3.3 Employee Absenteeism
In this section, we’ll discuss Employee Absenteeism and leverage the topic to practice exploration and hypotheses set by visualization. I based this section on a previous article on my blog: Visualizing Absenteeism At Work.
3.3.1 The use case
Employee Absenteeism is a failure to be or remain at work as scheduled or planned. Excessive absenteeism indicates issues and challenges for the organization and within individuals.
Absenteeism causes employers productivity loss. There are two main components for this loss: First, absenteeism reduces the outputs of absent employees and the employees who serve as a replacement. Secondly, there are administrative tasks adjusting the workflow.
There are implications for individuals too. First, the absent employee may lose pay and experience decreased performance and harm perception. Secondly, co-workers may experience increased workloads that may end in burnout. In addition, clients may suffer lousy service.

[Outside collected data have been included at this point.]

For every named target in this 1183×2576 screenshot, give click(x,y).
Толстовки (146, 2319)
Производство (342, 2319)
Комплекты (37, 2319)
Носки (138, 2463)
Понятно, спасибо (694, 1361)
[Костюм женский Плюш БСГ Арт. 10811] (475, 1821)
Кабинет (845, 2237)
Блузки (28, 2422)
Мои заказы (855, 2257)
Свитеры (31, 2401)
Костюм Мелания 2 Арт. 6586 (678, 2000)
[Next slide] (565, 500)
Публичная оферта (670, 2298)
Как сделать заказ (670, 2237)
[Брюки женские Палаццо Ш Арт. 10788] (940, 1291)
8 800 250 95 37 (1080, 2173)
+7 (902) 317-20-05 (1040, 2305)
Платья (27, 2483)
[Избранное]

The organization can evaluate its absenteeism rate in comparison to the sector or country benchmarks. But such a comparison will not point to the absenteeism causes and the proper intervention to reduce it. However, exploring the associations between absenteeism, employee characteristics, and work characteristics are helpful for actionable insights.
3.3.2 Data source
I found the data of this use case in the UC Irvine Machine Learning Repository. The database was created at a courier company in Brazil. It includes records of absenteeism from July 2007 to July 2010.
Variables in this dataset encompass time and duration of absence, employee background (distance from residence to work, service time, age, education, social drinking, social smoking), and work characteristics (workload, hit targets, disciplinary failure).
The structure of this data set is unique. It contains 740 rows and 20 columns. Each record represents an occurrence of absenteeism due to a single reason, measured in hours. Therefore, each employee may have multiple records marked with the same employee’s ID. These records should be summed up.
The dataset was used in academic research at the Universidade Nove de Julho – Postgraduate Program in Informatics and Knowledge Management. The data creators are Andrea Martiniano, Ricardo Pinto Ferreira, and Renato Jose Sassi.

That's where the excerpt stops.